### Work request
Because the pictures are not wanted, reproduce the rest of the records below exactly as they stand.

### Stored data
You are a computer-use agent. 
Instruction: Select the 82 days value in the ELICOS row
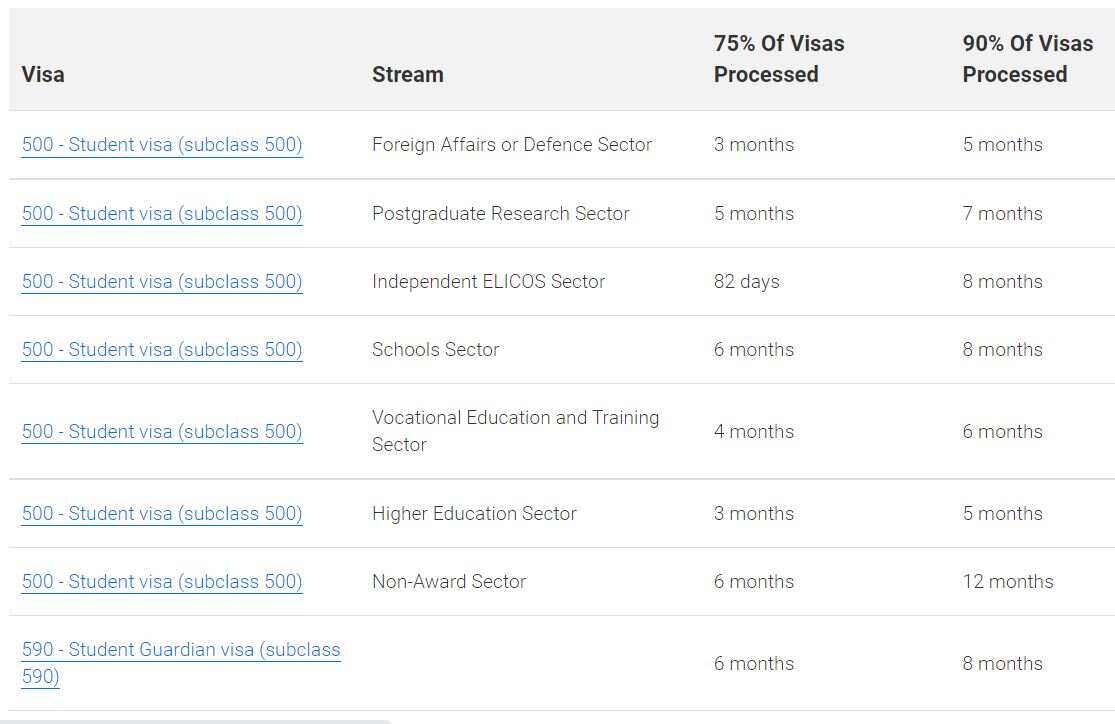tap(746, 281)
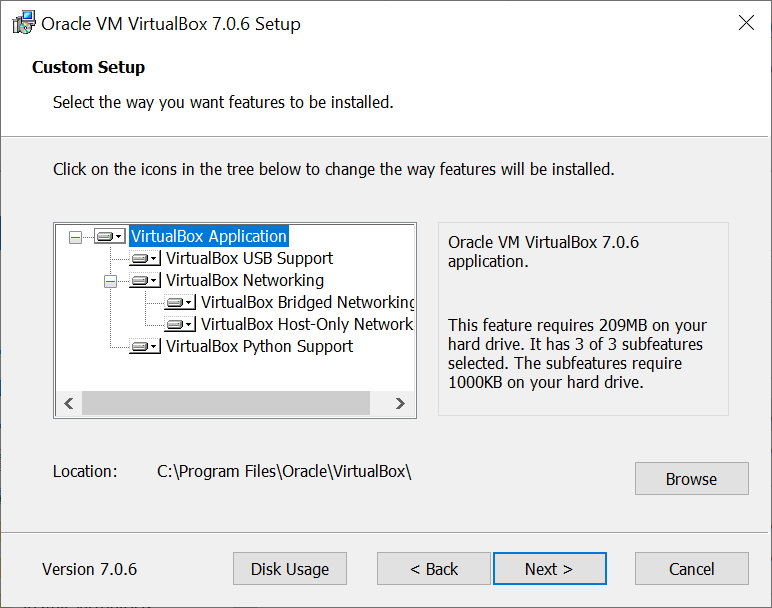Click the left arrow of the tree scrollbar
772x608 pixels.
(x=69, y=404)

### Answer box
You are a computer-use agent. 
Instruction: Select the 82 days value in the ELICOS row
tap(746, 281)
Click the left arrow of the tree scrollbar
772x608 pixels.
(x=69, y=404)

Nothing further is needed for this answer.